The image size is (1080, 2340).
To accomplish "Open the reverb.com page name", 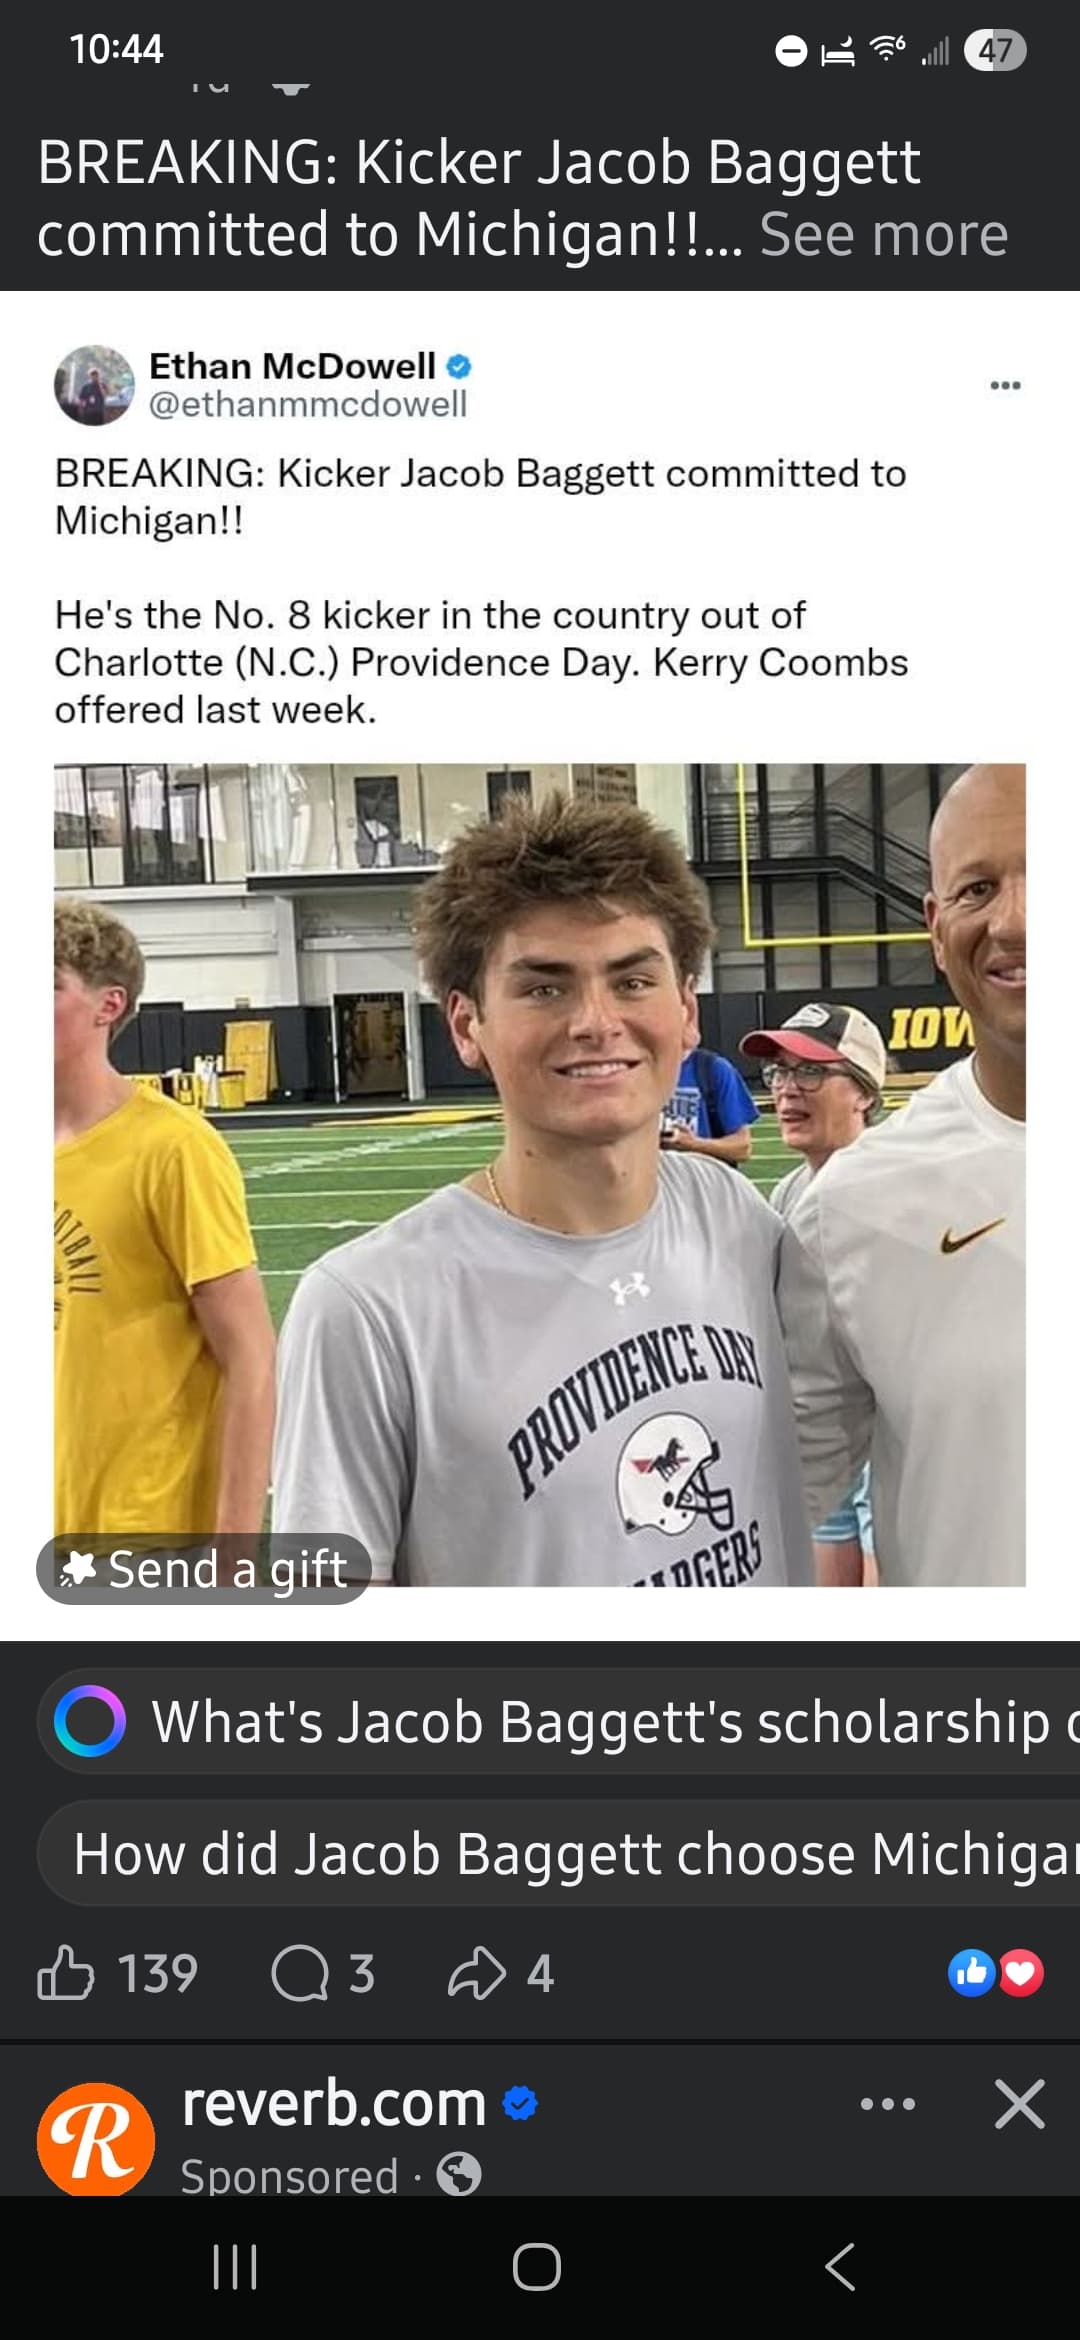I will pos(334,2104).
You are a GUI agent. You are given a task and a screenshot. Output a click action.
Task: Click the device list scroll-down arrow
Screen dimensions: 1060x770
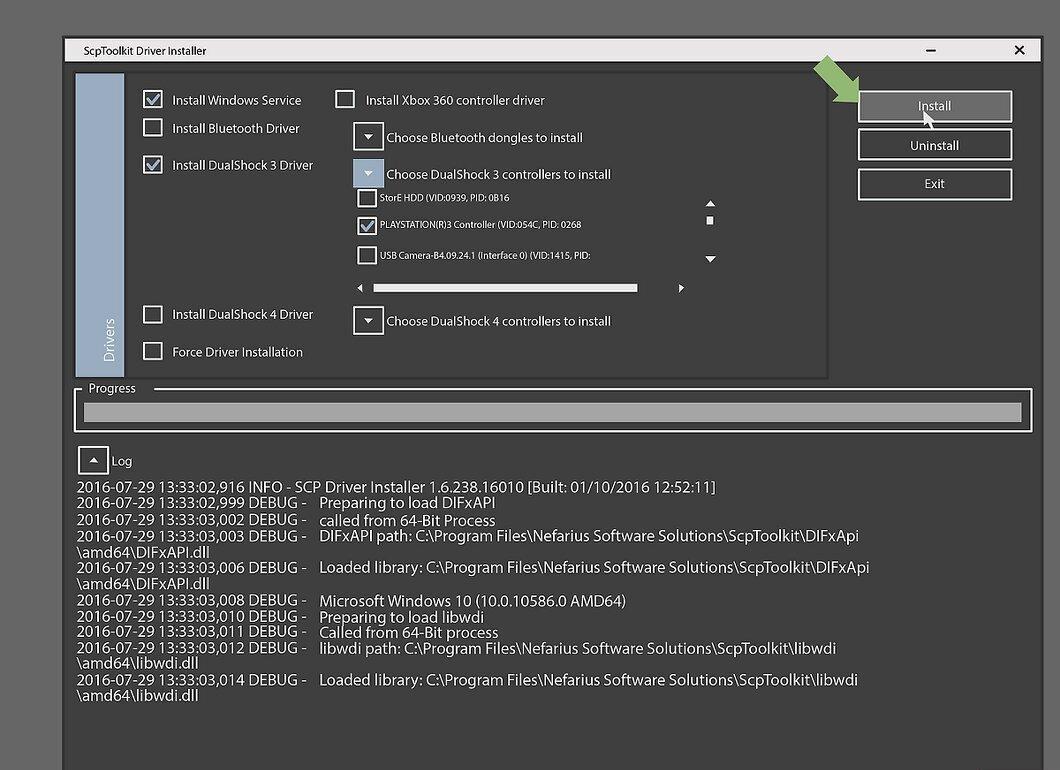point(710,259)
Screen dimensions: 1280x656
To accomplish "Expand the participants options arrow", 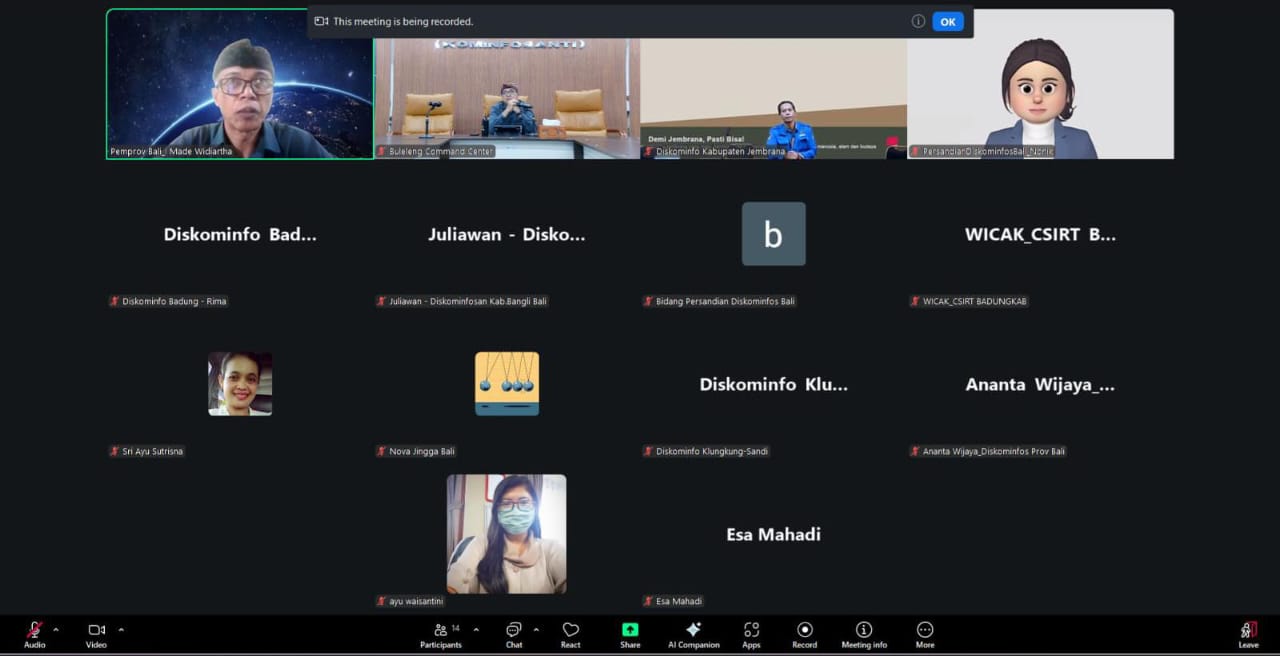I will pyautogui.click(x=476, y=630).
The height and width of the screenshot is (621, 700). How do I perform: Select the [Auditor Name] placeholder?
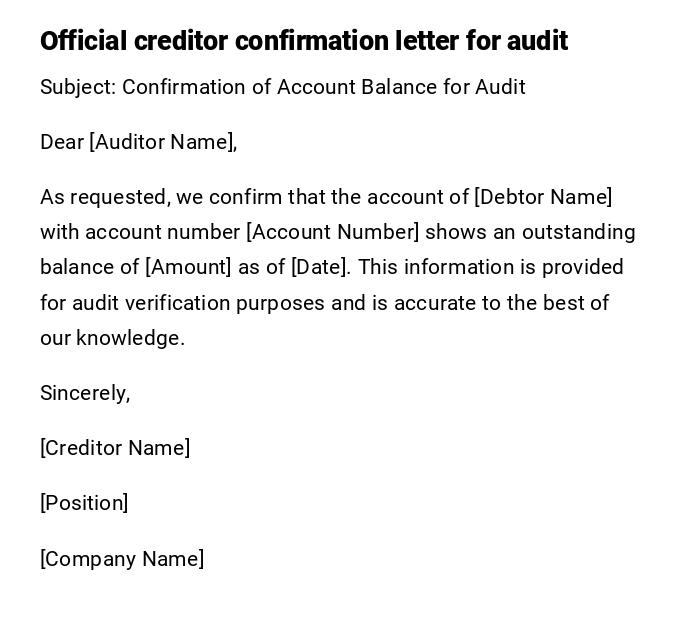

###

From the listing above, copy every line where the string "screenshot" is found.

- _ANSWER TO THE EXERCISE_
You are a GUI agent. You are given a task and a screenshot. Output a click action.
The height and width of the screenshot is (621, 700). How do I perform: Select the [Auditor Name] placeholder?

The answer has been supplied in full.